After earning a solid win at home over the Denver Nuggets in Game 1, the Los Angeles Lakers appeared to be the vastly superior team on the floor.
Here are five reasons why they will sweep the Nuggets:
If the Lakers happen to get down late in a game, they've got three legitimate offensive threats who can get buckets and carry them to victory.
Who do the Nuggets have? Danilo Gallinari? He was non-existent in the second half of Game 1 after having some success pounding the ball inside early.
The Nuggets were 24th in the NBA in fourth quarter points allowed, a troubling stat for the Nuggets that can only make Kobe Bryant salivate. Without such similar leadership, the Nuggets will likely disintegrate under pressure should they get down by a decent margin in the second half.
The paint is a deadly poison for the Nuggets because it affects them both on offense and defense.
This Nuggets team has length with Timofey Mozgov, Javale McGee, Kosta Koufos, and Kenneth Faried, but none of them are offensively polished yet. As such, they will have minimal impact in this series compared to the Lakers' front-line superiority.
On defense, the Nuggets are the same ugly old woman with the same poisoned apple, as the length of the Lakers will be too much to stop. This is not to say that McGee won't get his share of blocks, but through the course of 48 minutes, the Lakers' offensive skills up front will prove to be too much.
6-Foot, 7-Foot, 8-Foot Bunch
When the Lakers commit to defense, they are close to unstoppable. As seen in Game 1, the length of Andrew Bynum and Pau Gasol -- exemplified by their 12 combined blocks -- will bother the Nuggets all series.
If the Laker guards can shore up their on-ball defense and stay in front of Ty Lawson and the Nuggets, the series will be a breeze.
In Game 1, the Lakers showed that their defense is for real by holding the Nuggets to 88 points. The Nuggets only scored 90 points or less 7 times in 66 games, as they led the NBA in scoring. It so happens that 3 of those 7 games were all losses to . . . the Los Angeles Lakers.
Lakers Out to Prove Something
Considering that the Lakers were embarrassed by the Mavericks in the playoffs last season, this year they are out to prove themselves. If the Lakers stumble during a game, a determined Kobe Bryant will put them in check even if he has to correct things by himself. Kobe knows his championship window will be closing in a couple years, as this could be his last real shot at a ring.
Even worse for Denver, the oft-criticized bench guys like Jordan Hill and Steve Blake are also playing with some fire. The Nuggets best bet was to outplay the Laker bench, but in Game 1 Hill and Blake combined for 19 points and 12 boards. The Nuggets will need to stop the Lakers' complementary players to have a chance because they will inevitably get torched by the Lakers' Big Three.
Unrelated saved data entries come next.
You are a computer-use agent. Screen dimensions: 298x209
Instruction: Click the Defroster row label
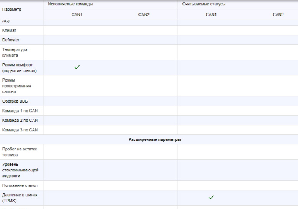coord(11,40)
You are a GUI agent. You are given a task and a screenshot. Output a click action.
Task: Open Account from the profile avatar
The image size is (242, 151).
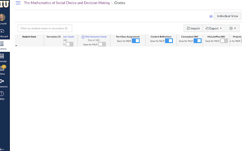coord(3,18)
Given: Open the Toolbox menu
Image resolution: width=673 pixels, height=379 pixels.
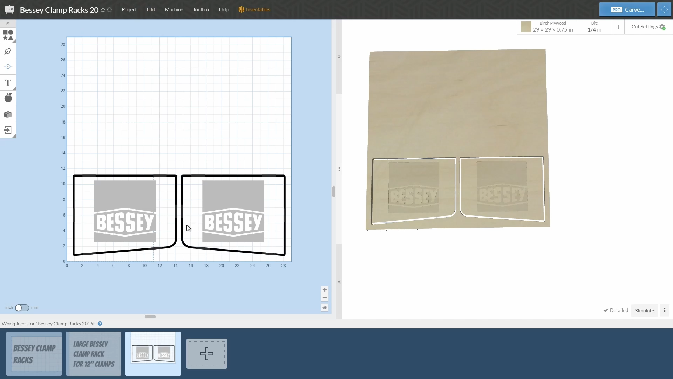Looking at the screenshot, I should [201, 9].
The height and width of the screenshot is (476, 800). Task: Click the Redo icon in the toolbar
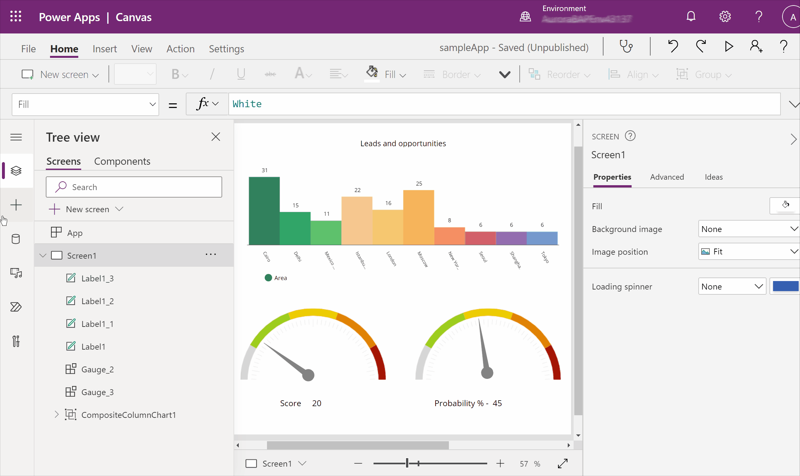tap(701, 47)
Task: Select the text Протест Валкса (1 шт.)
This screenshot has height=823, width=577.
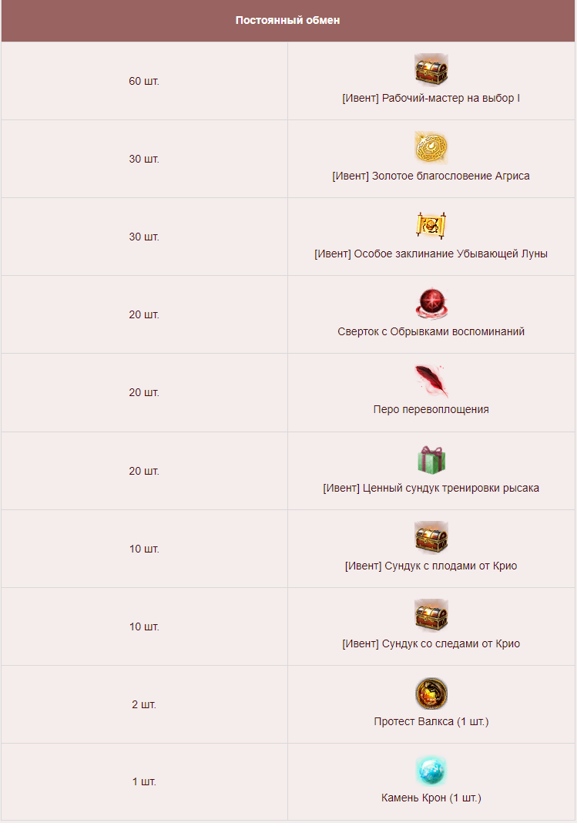Action: click(x=431, y=722)
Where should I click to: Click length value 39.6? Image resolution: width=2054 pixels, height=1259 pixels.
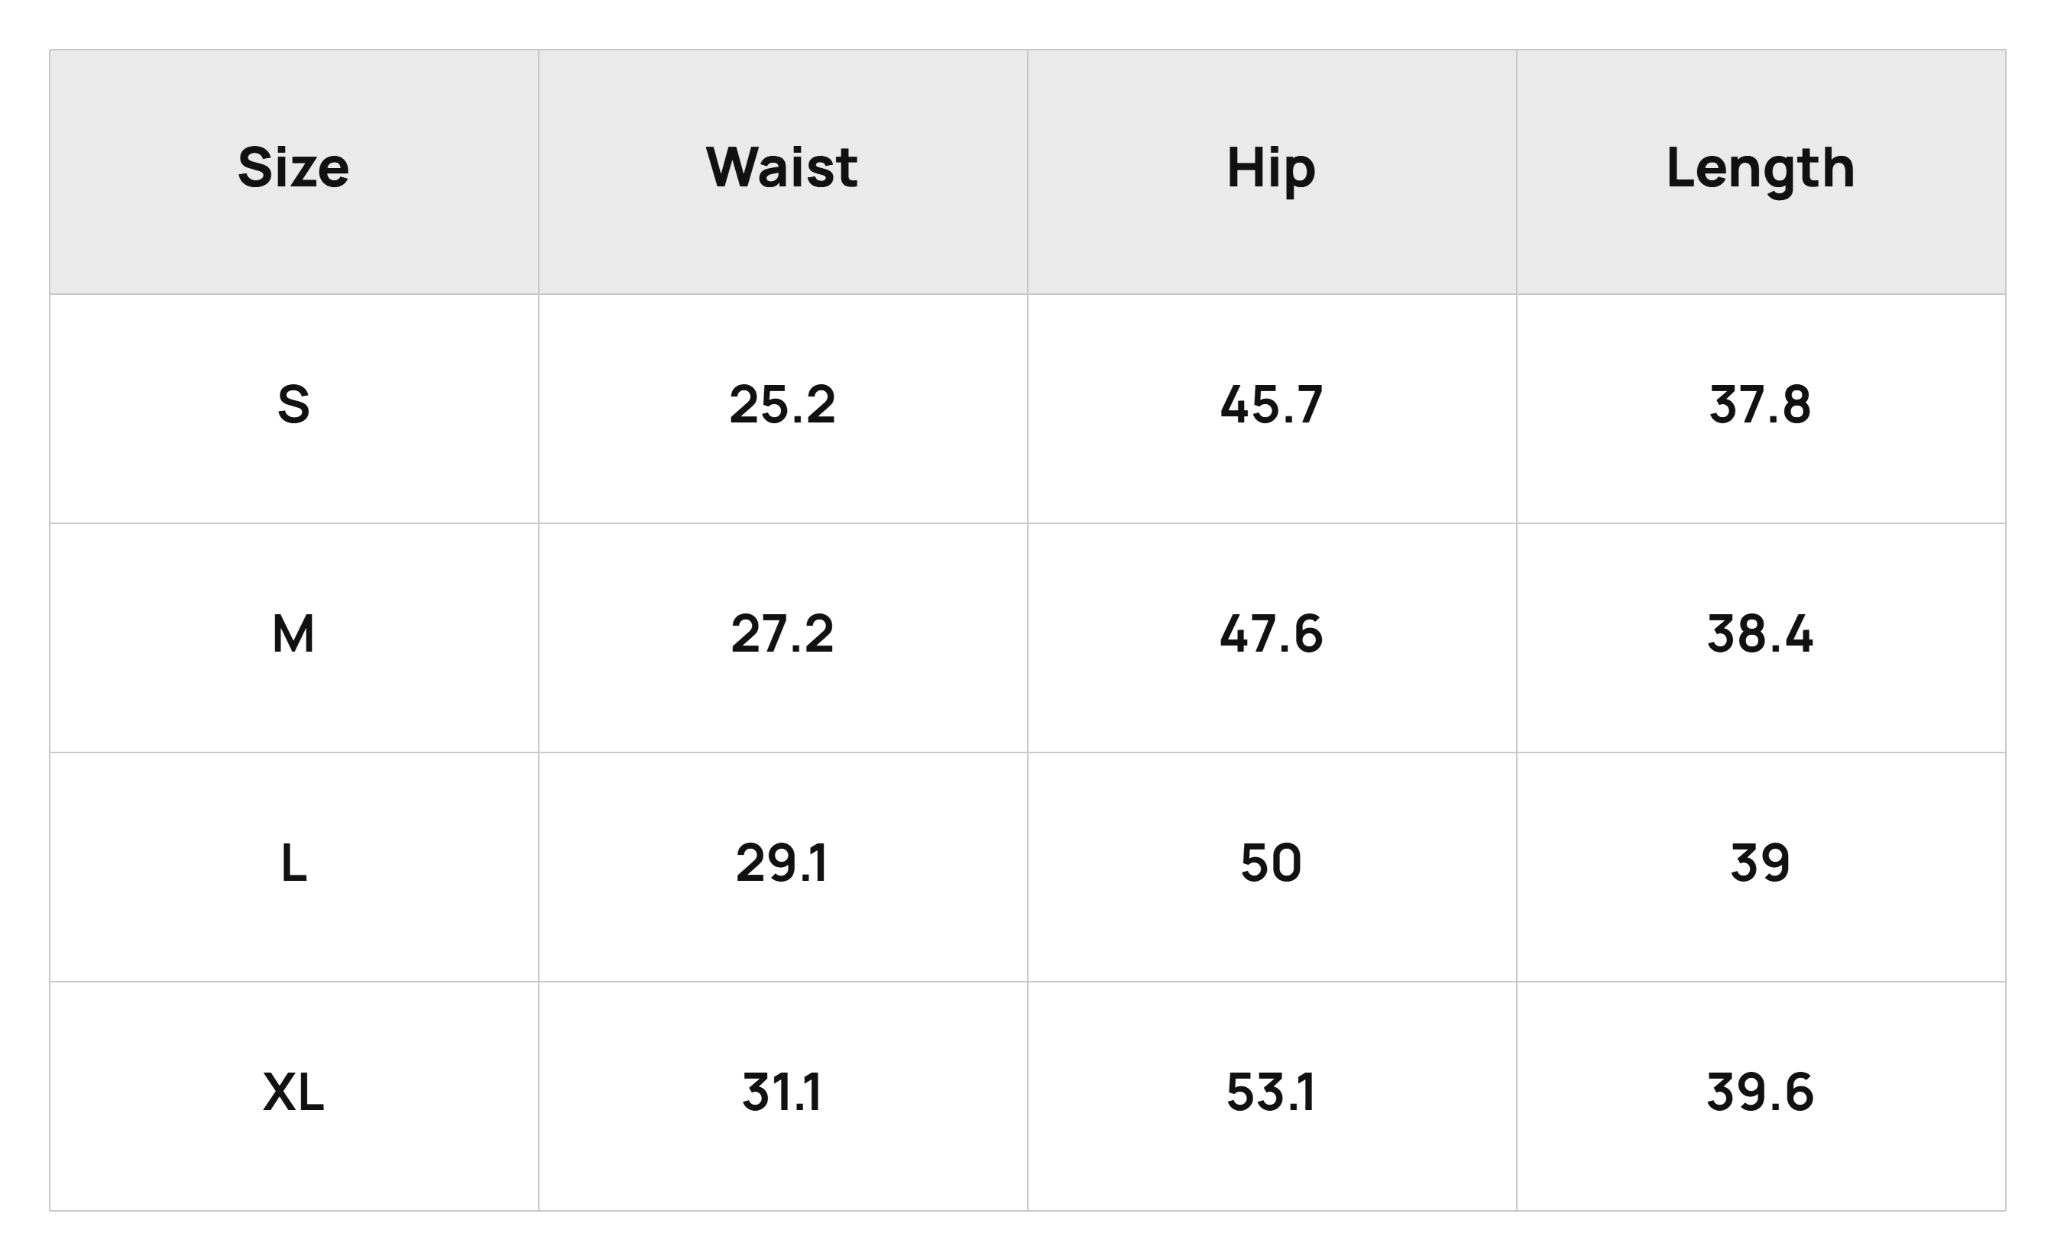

The Lakers won 3 of 4 meetings against the Nuggets this season solely because they controlled the Nuggets' transition game. The Nuggets certainly need to run because of the Lakers' greater length and half court defense. If they run, the Laker bigs will have trouble getting back on defense, leading to fast break hoops.
Denver led the league this year with 19.8 fast-break points per game, and in Game 1 they got that 19. Although the Nuggets will get some baskets in transition regardless of how well the Lakers control the tempo, the key for Los Angeles will be minimizing the damage, as they did in Game 1. By continuing to slow Ty Lawson, the tempo -- and the game -- will be in the Lakers' favor.
Tempo is pivotal, but also important for the Lakers will be continuing to hold the Nuggets to two-point trips instead of threes.
The Nuggets averaged 33% from three-point land this season, but in the 4 regular season games against the Lakers they averaged a brutal 21%. In Game 1 they shot 28% from behind the arc. With the Lakers keeping tempo on their side and maintaining strong perimeter defense, the Nuggets will find themselves fishing on the Colorado River after 4 games.
Caveat: The Denver Advantage
In this year's compressed season, the Denver Nuggets finished 20-13 at home. In addition, over the past three full NBA seasons, the Nuggets averaged 33 wins at home out of a possible 41 games. The reason? They run.
Coach George Karl doesn't use this offensive system by accident, as the Nuggets -- accustomed to playing at altitude -- take advantage of the thin air in the mile high city. With their above-average stamina, the Nuggets do not tire as easily as their opponents.
Track and field athletes usually train at higher altitudes because they develop greater endurance when they return to sea level. Likewise, the Nuggets push the tempo because the altitude enhances their run-and-gun style of basketball.
Although unlikely, the Nuggets one chance for a win could be at home in the thin air. Otherwise LA can break out the brooms.